- _WORK TO BE COMPLETED_
Beginning with the line where "Screen dimensions: 850x645" appears, set down each line exactly until the records below end, and omit the pictures.

- _INPUT FOR THIS TASK_
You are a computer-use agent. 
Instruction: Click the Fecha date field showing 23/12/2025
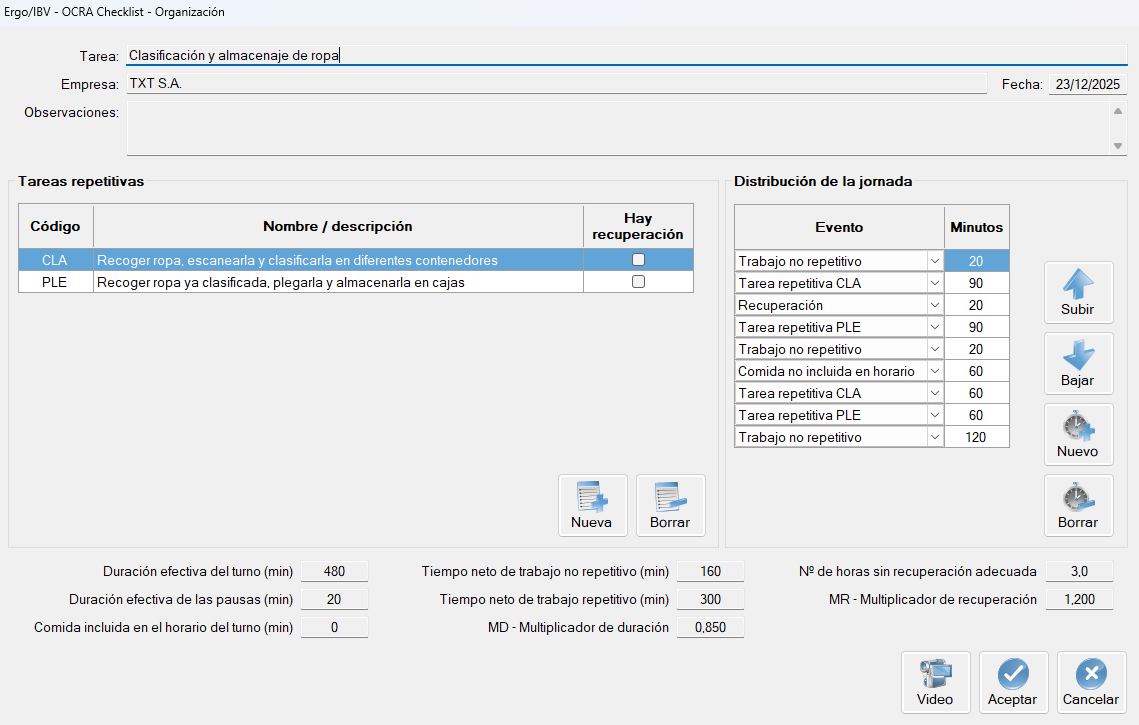(x=1087, y=84)
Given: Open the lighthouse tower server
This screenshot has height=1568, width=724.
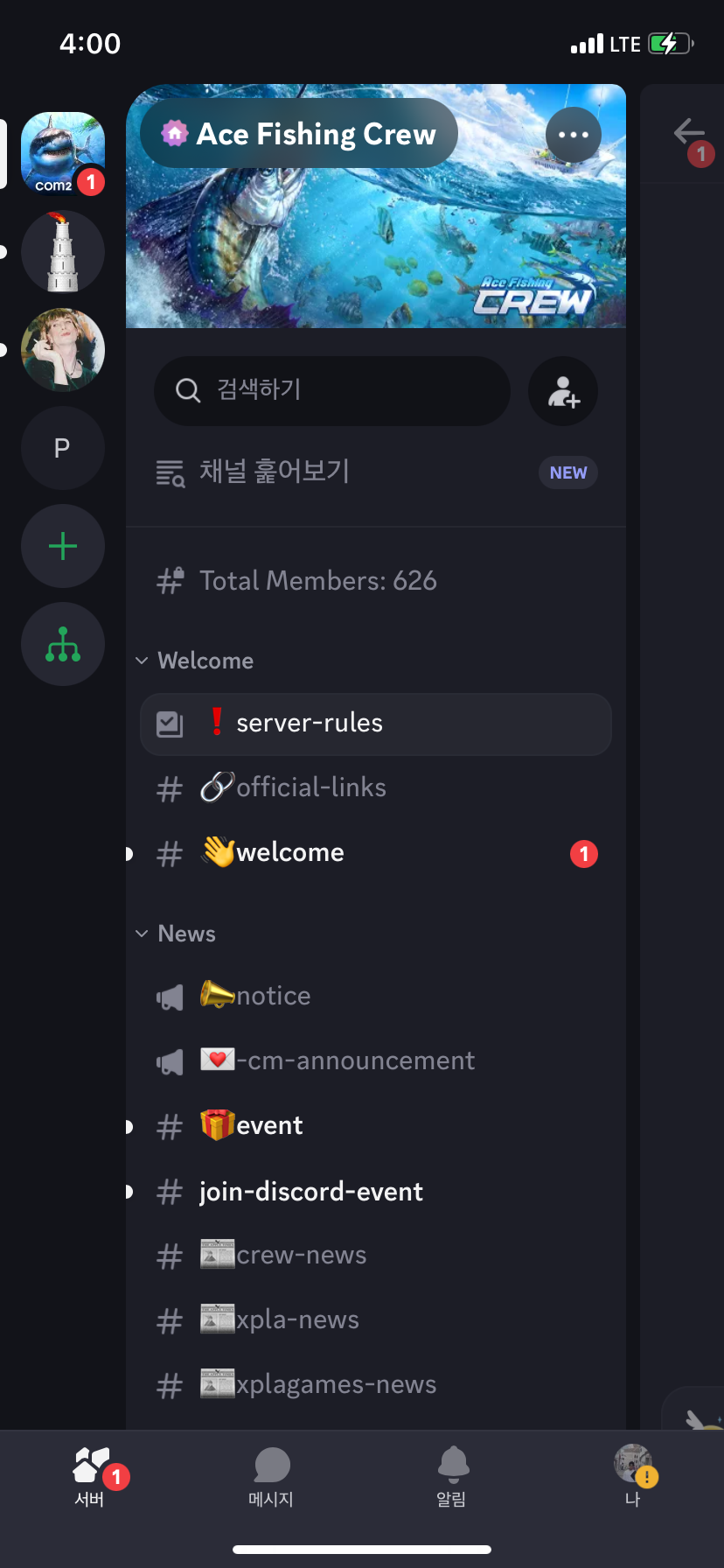Looking at the screenshot, I should (63, 253).
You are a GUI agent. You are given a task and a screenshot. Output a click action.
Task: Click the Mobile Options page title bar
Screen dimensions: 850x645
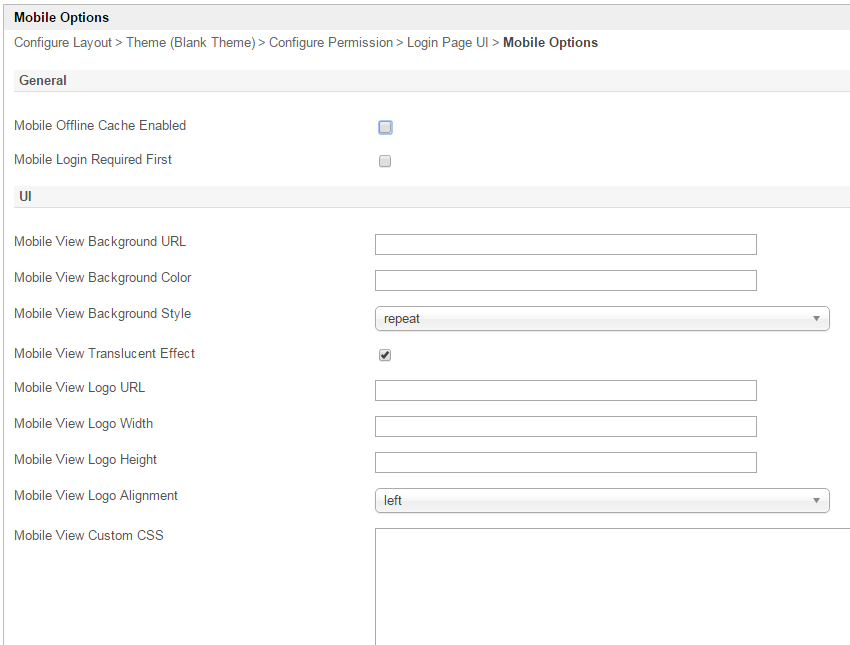pos(62,17)
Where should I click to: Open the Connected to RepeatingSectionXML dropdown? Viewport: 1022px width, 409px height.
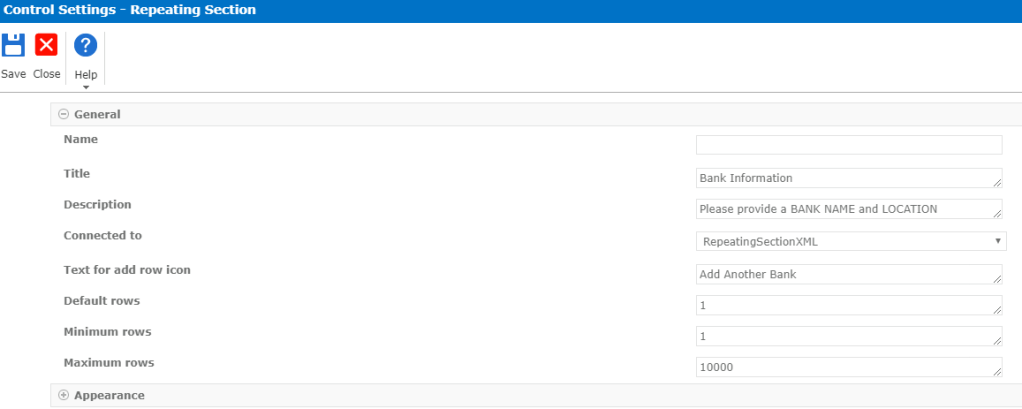[x=850, y=241]
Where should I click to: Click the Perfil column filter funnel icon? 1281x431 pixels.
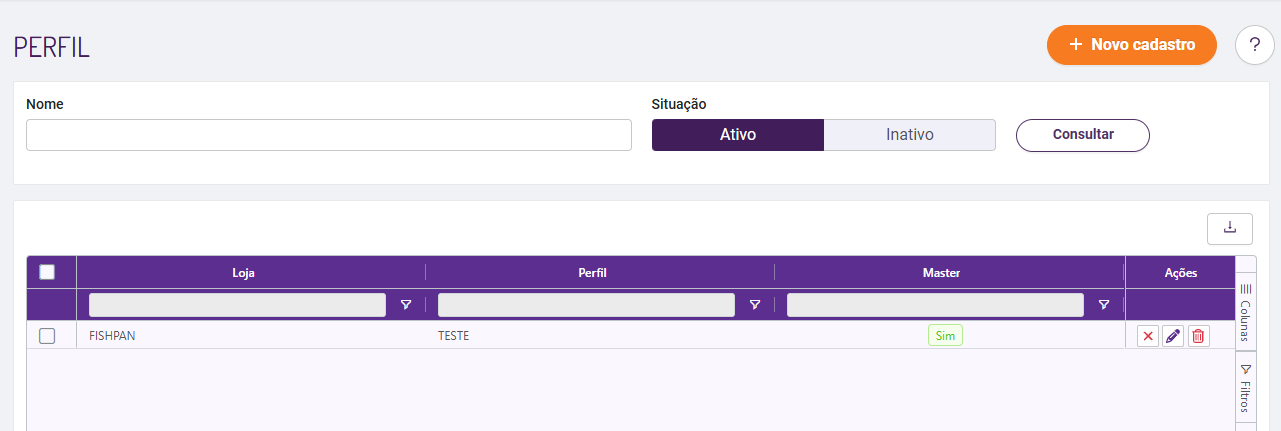tap(755, 305)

- _ANSWER AREA_
Screen dimensions: 850x645
pos(62,17)
Where should I click to: Open the Connected to RepeatingSectionXML dropdown? Viewport: 1022px width, 409px height.
[x=850, y=241]
Where should I click to: Click the Perfil column filter funnel icon? 1281x431 pixels.
tap(755, 305)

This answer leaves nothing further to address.